_WHAT TO DO_
Scan the records below and say how many lines include the word "width", giving no other text.

_EXTRACTED DATA_
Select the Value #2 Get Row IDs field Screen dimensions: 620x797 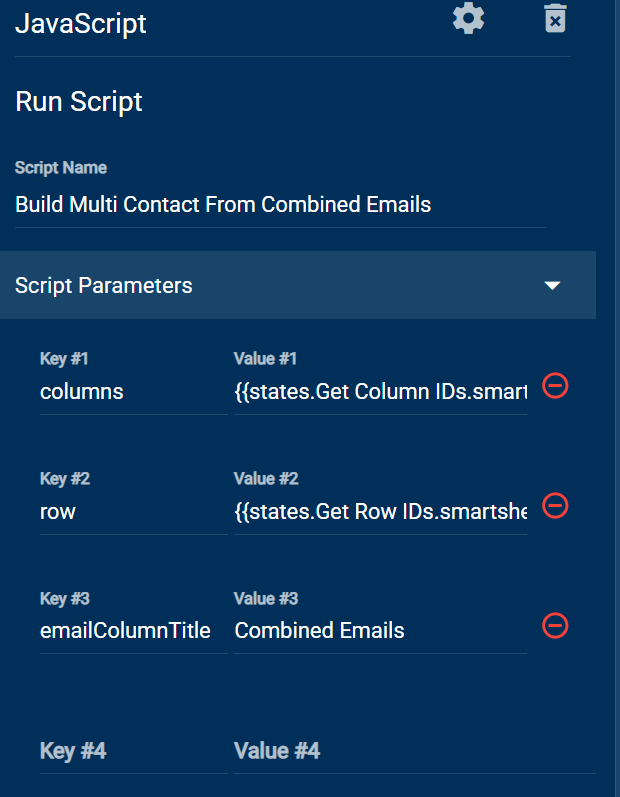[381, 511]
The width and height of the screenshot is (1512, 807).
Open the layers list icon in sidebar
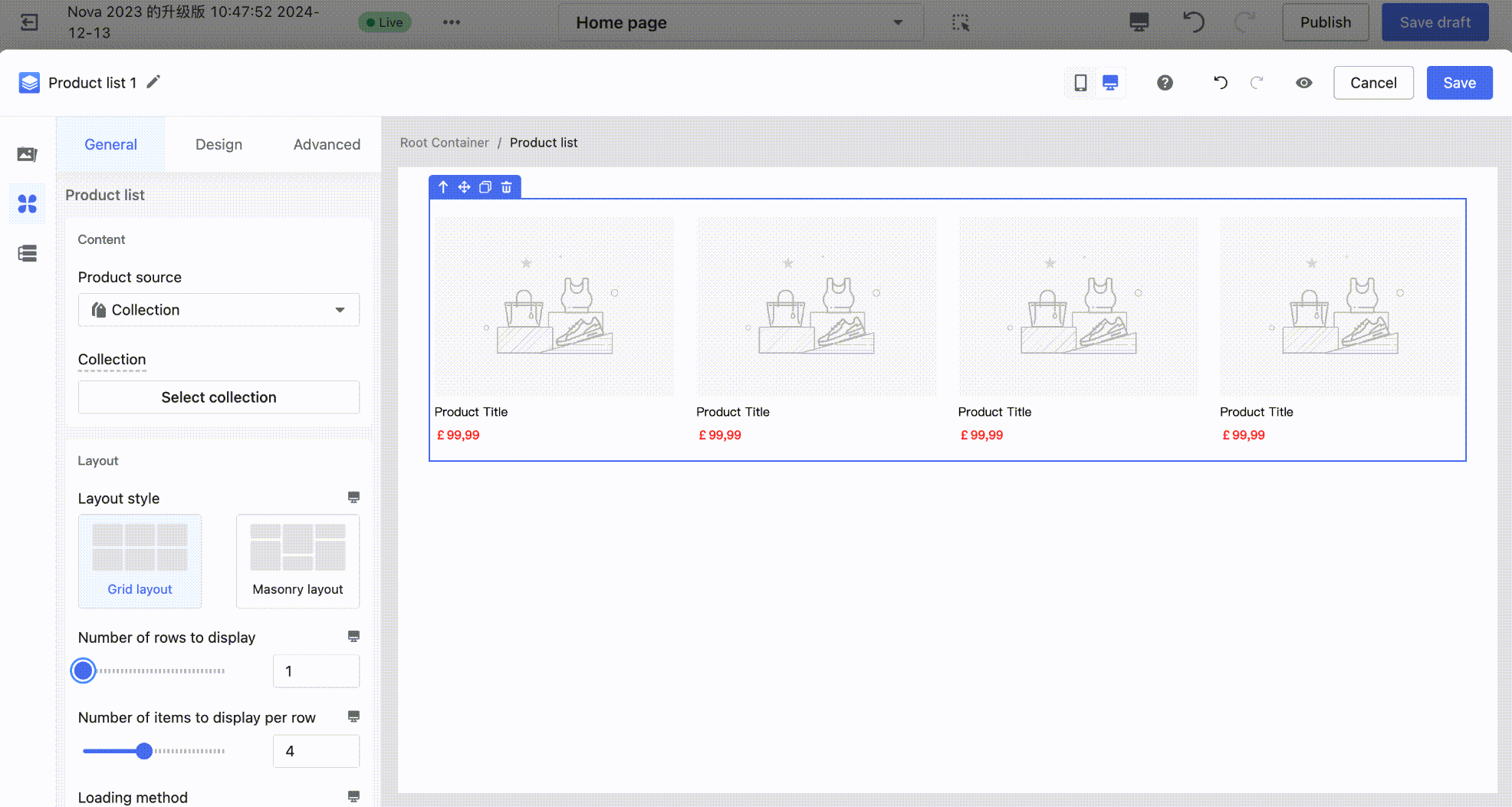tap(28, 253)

...

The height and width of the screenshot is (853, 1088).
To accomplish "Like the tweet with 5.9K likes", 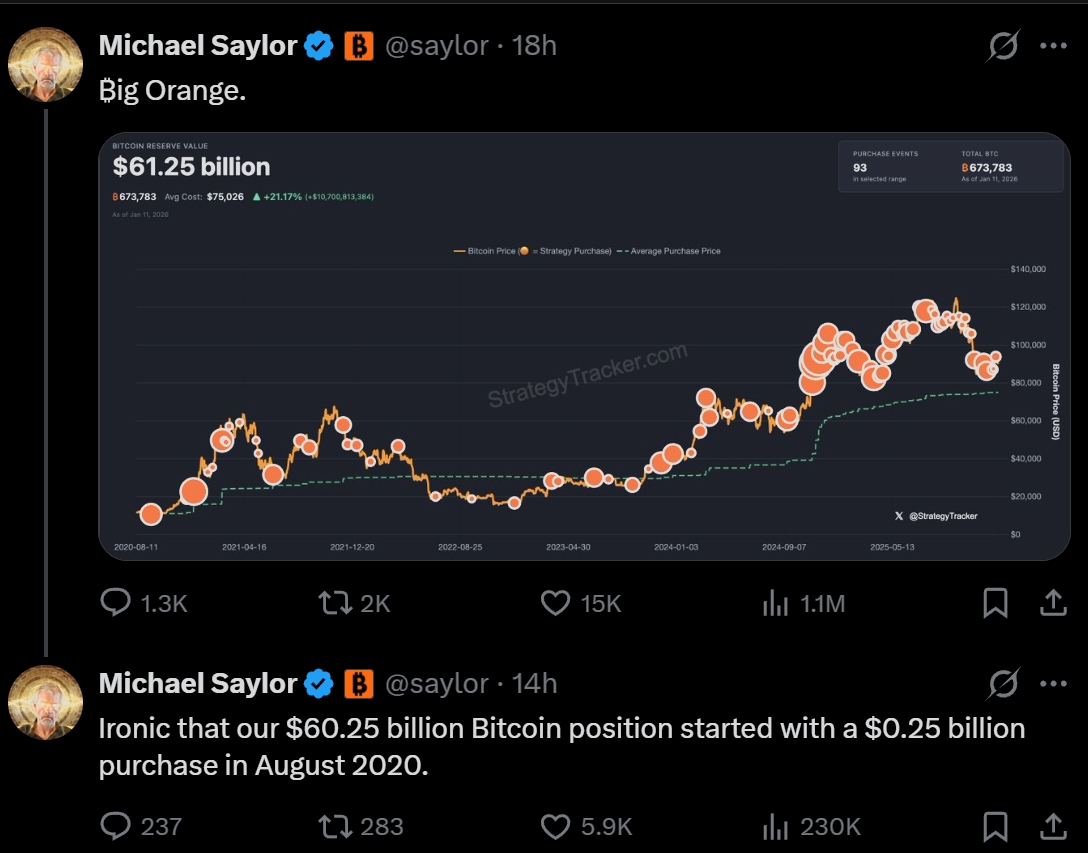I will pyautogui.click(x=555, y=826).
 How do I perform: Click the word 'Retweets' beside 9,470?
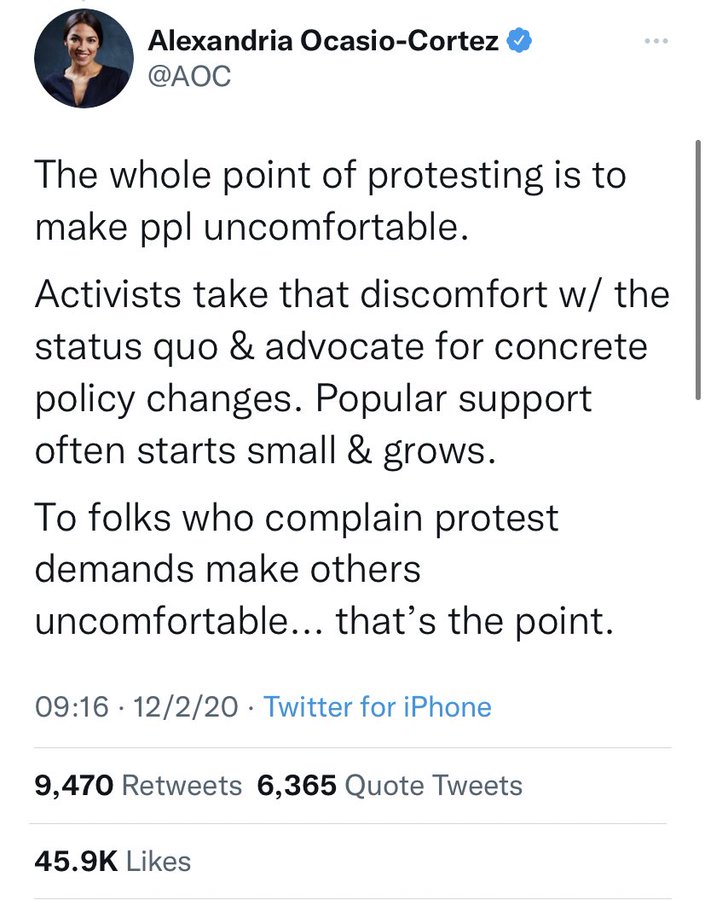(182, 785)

_FINISHED EXERCISE_
2